🎙️✨ WavTTS
Towards High-Fidelity Zero-Shot TTS via Direct Raw Waveform Modeling
Abstract: Recently, diffusion models operating on VAE latents or mel-spectrograms have become the dominant paradigm for zero-shot TTS. Although these compressed representations improve generation efficiency, they inevitably suffer from information loss and non-end-to-end training. Theoretically, directly modeling raw waveforms circumvents these issues; however, this direction remains underexplored and is often deemed difficult due to the extremely long sequence length of audio signals. To overcome this, we propose WavTTS, the first raw waveform generative TTS model that substantially narrows the gap with latent-space generative models.
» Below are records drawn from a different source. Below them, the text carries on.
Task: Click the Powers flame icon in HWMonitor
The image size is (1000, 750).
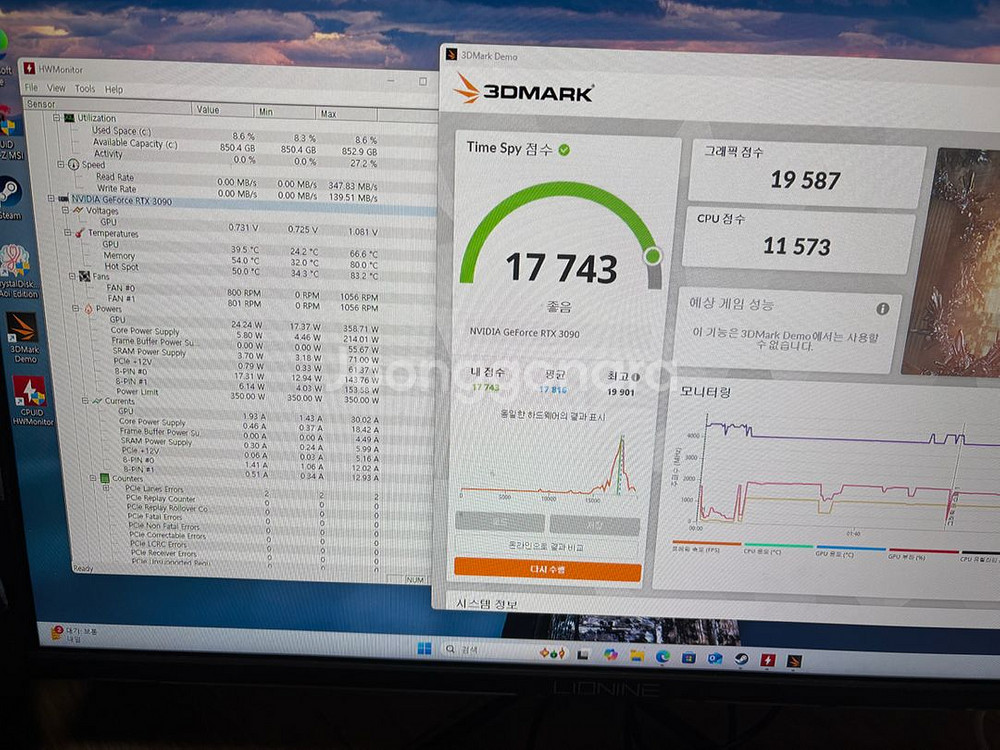Action: (87, 309)
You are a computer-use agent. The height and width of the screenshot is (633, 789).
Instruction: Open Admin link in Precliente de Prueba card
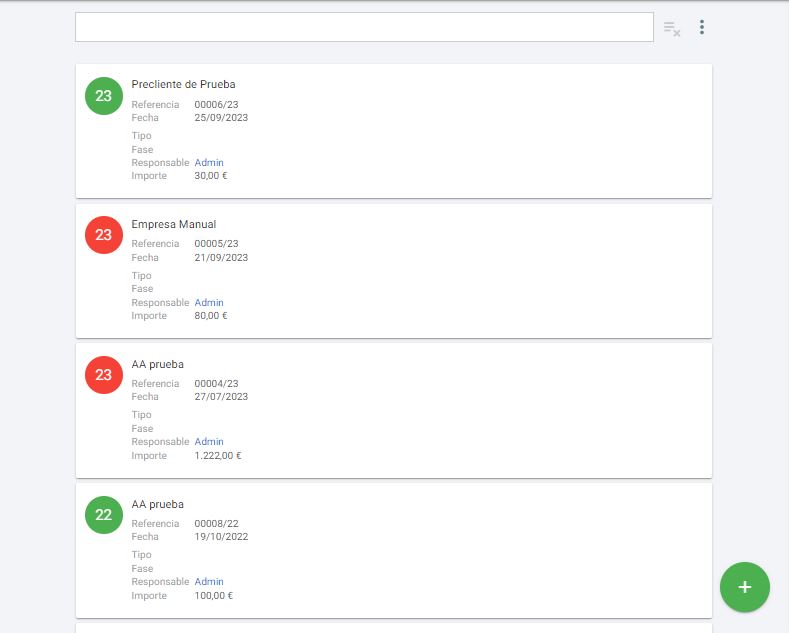click(x=209, y=163)
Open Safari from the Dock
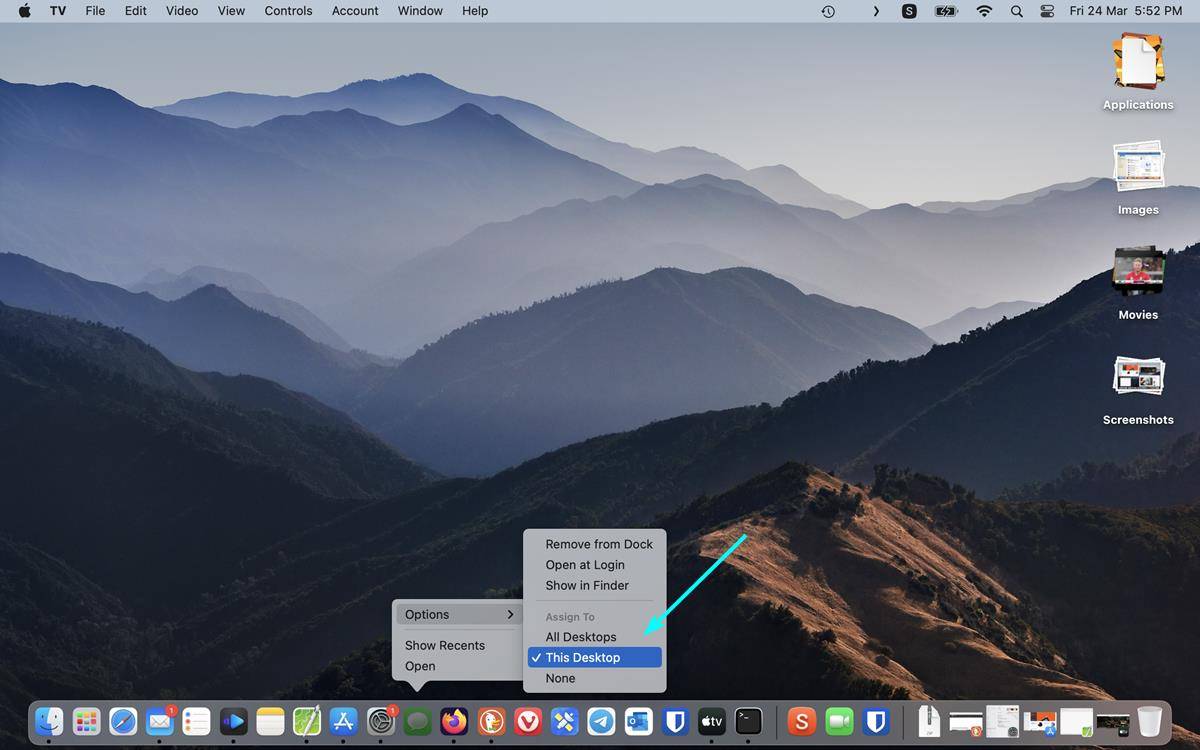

Built upon the flow matching with Diffusion Transformer (DiT), WavTTS directly models speech waveforms via a simple patchification strategy, while integrating multi-scale mel-spectrogram supervision to provide perceptual guidance during training. Furthermore, we investigate the impact of prediction targets and noise scheduling in waveform diffusion, and develop an effective schedule design to improve generation quality. Evaluations on open-source benchmarks demonstrate that WavTTS closely approaches the performance of current state-of-the-art latent generative zero-shot TTS models, while substantially outperforming previous end-to-end speech generation models. Our findings demonstrate the feasibility of scaling diffusion-based TTS directly in the waveform space, opening a new direction for end-to-end speech generation.
Contents
Model Overview
Figure 1: Illustration of WavTTS training (left) and inference (right).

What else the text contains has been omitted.